This exercise requires an exact copy of each line from the one containing "Task: Launch the Logs Explorer extension" down to the last line below.
*** The data
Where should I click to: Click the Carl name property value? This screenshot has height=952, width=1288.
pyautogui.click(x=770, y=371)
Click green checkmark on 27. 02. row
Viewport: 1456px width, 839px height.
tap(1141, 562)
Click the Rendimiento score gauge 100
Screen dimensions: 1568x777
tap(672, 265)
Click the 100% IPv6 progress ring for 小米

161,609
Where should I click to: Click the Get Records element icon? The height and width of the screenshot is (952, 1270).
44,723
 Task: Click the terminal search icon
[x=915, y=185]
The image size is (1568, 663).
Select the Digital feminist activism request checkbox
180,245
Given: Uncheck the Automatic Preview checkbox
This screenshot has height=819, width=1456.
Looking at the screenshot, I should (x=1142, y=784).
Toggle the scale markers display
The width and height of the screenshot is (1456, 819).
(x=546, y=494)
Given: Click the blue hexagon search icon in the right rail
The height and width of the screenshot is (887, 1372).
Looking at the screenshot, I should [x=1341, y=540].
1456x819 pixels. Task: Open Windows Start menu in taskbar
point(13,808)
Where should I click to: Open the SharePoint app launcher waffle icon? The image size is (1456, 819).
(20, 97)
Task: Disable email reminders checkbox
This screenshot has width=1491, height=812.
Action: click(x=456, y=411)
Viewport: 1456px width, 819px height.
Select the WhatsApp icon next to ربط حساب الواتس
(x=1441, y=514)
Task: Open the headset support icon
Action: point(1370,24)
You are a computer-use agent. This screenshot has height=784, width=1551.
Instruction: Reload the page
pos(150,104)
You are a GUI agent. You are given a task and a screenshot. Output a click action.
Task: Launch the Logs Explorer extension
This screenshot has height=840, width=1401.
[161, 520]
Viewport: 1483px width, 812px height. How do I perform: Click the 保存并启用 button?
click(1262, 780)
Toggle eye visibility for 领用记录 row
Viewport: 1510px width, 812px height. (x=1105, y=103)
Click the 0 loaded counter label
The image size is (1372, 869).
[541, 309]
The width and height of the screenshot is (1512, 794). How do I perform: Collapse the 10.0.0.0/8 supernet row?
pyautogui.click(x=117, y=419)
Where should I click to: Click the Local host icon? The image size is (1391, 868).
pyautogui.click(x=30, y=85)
******
■ Task answer
Task: Launch the Logs Explorer extension
This screenshot has height=840, width=1401.
[161, 520]
Viewport: 1483px width, 812px height. How do I perform: Click the 保存并启用 button?
click(1262, 780)
Toggle eye visibility for 领用记录 row
Viewport: 1510px width, 812px height. (x=1105, y=103)
Click the 0 loaded counter label
The image size is (1372, 869).
[541, 309]
The width and height of the screenshot is (1512, 794). How do I perform: Collapse the 10.0.0.0/8 supernet row?
pyautogui.click(x=117, y=419)
Where should I click to: Click the Local host icon? The image size is (1391, 868).
pyautogui.click(x=30, y=85)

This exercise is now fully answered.